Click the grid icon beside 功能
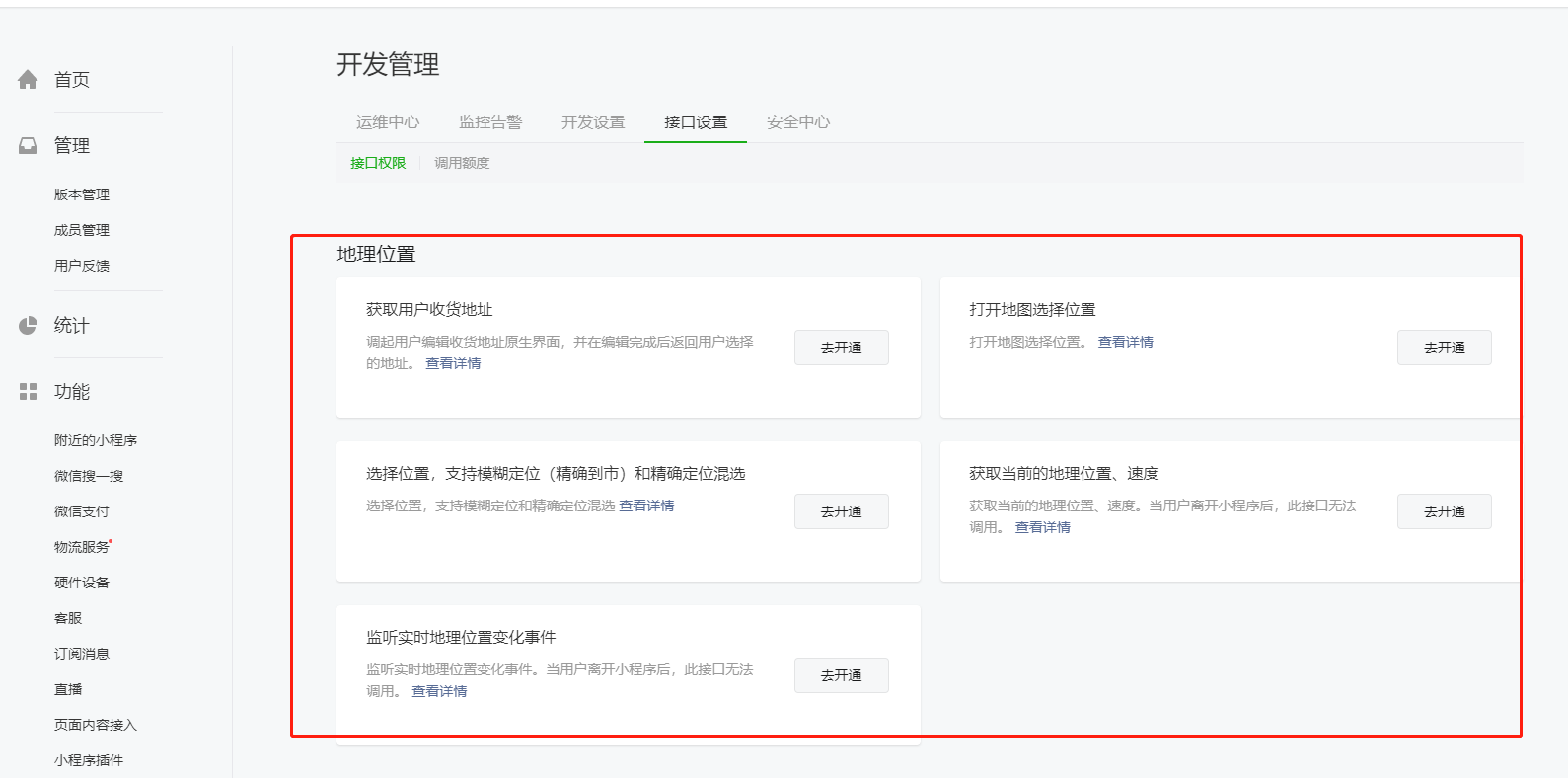 28,392
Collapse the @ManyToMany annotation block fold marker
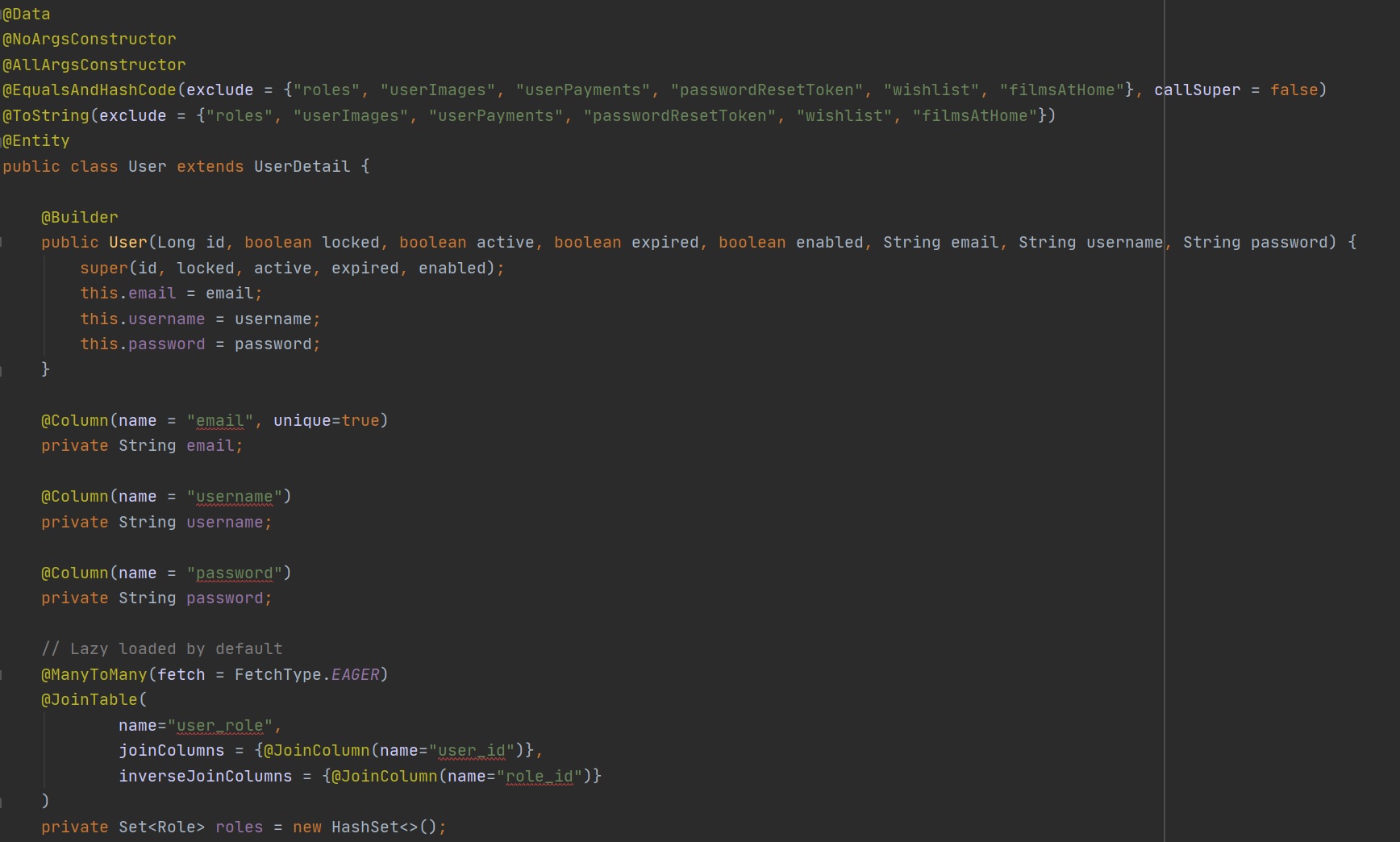Viewport: 1400px width, 842px height. [x=2, y=675]
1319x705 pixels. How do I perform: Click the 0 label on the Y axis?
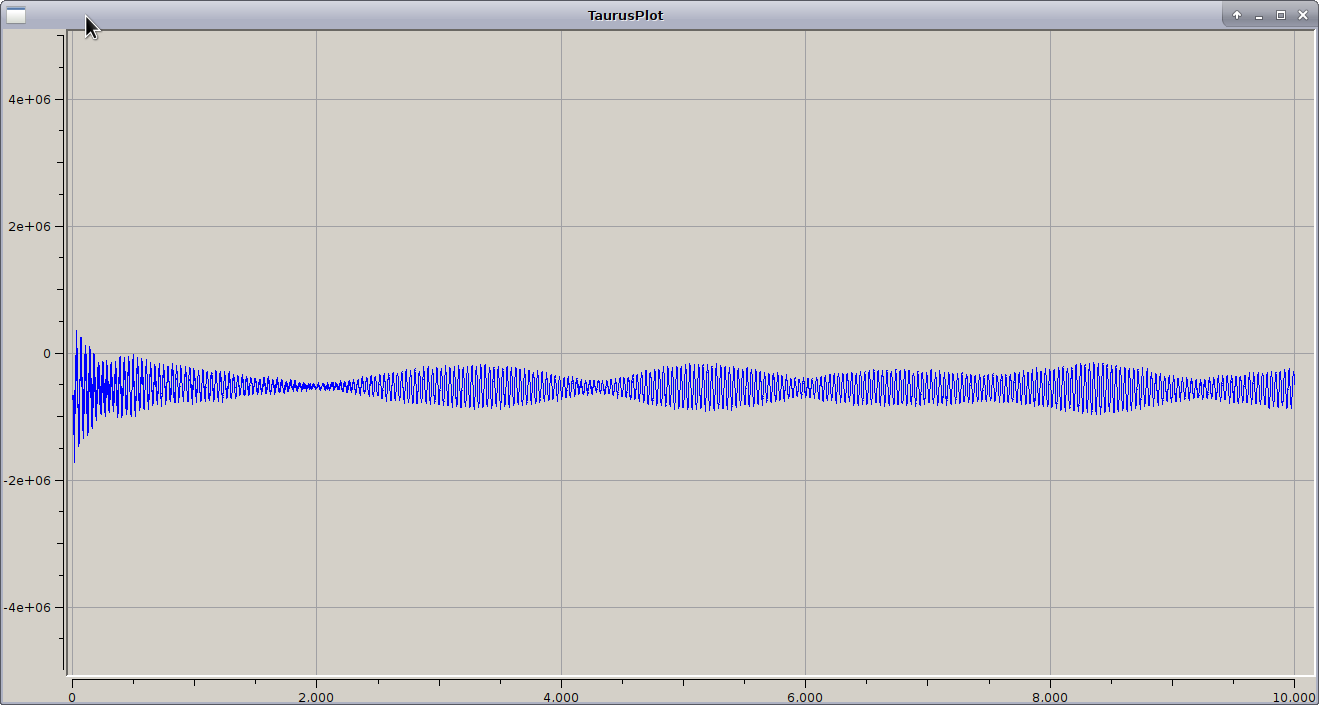[46, 353]
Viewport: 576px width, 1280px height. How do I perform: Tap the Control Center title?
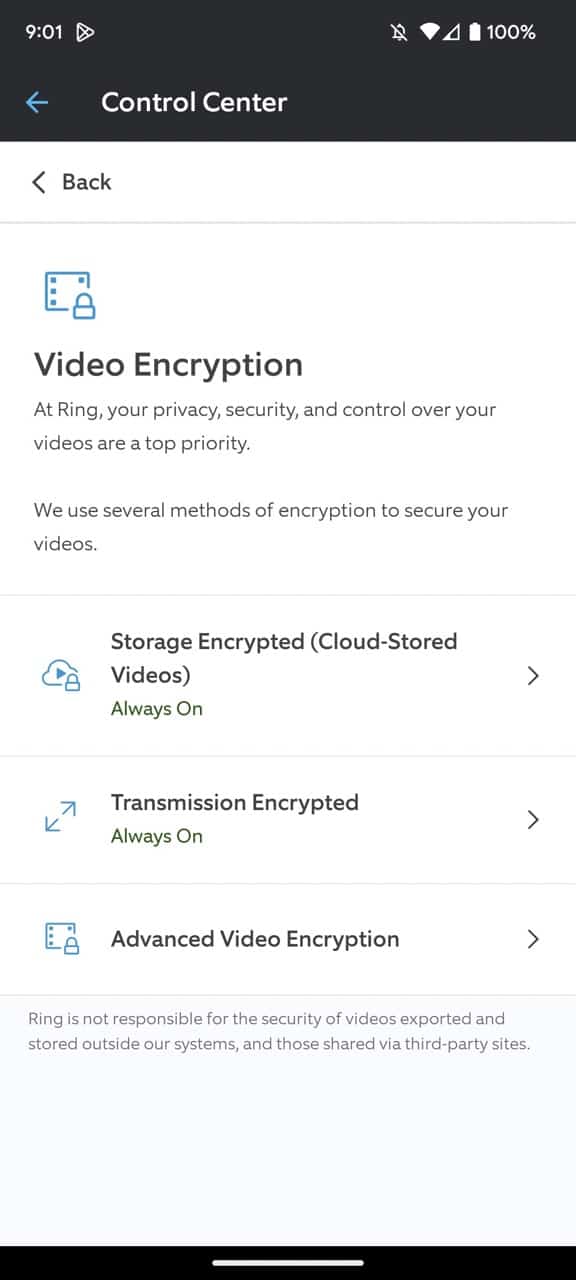194,102
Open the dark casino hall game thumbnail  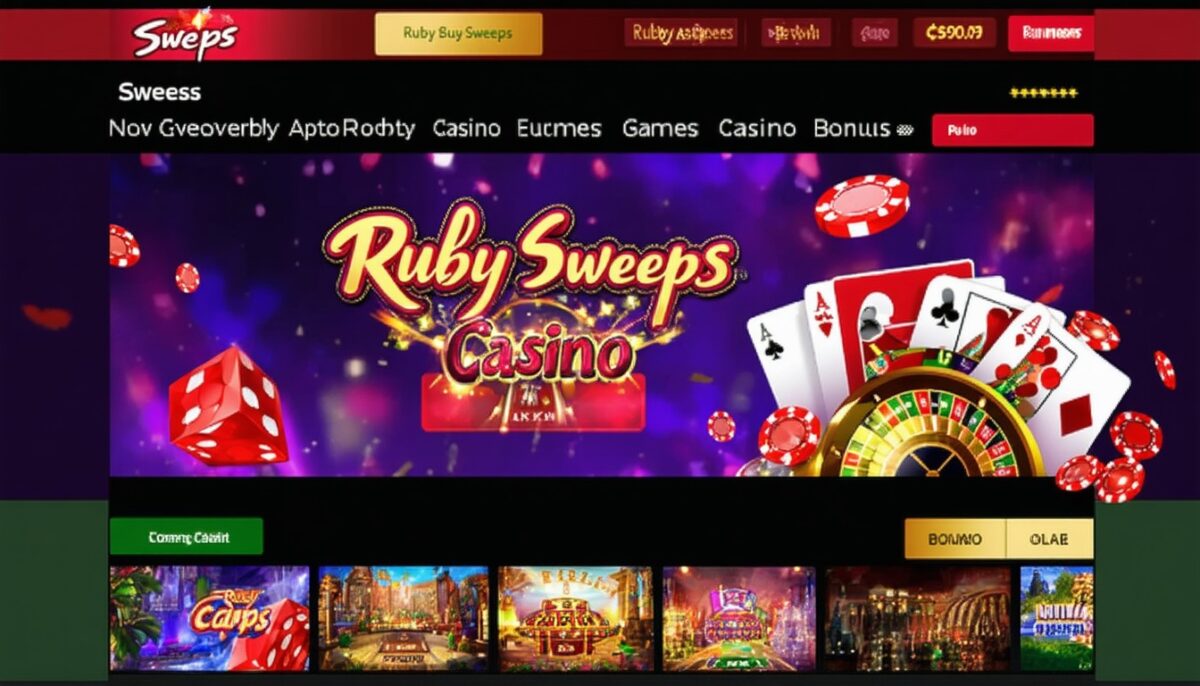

* [WORK TO BE COMPLETED]
Return these lines verbatim, leaving out the pictures.

* [ANSWER TO THE EXERCISE]
Click the grid icon beside 功能
 28,392
Collapse the @ManyToMany annotation block fold marker
Viewport: 1400px width, 842px height. [x=2, y=675]
1319x705 pixels. How do I perform: Click the 0 label on the Y axis?
[46, 353]
Viewport: 576px width, 1280px height. How do I perform: Tap the Control Center title?
194,102
Open the dark casino hall game thumbnail  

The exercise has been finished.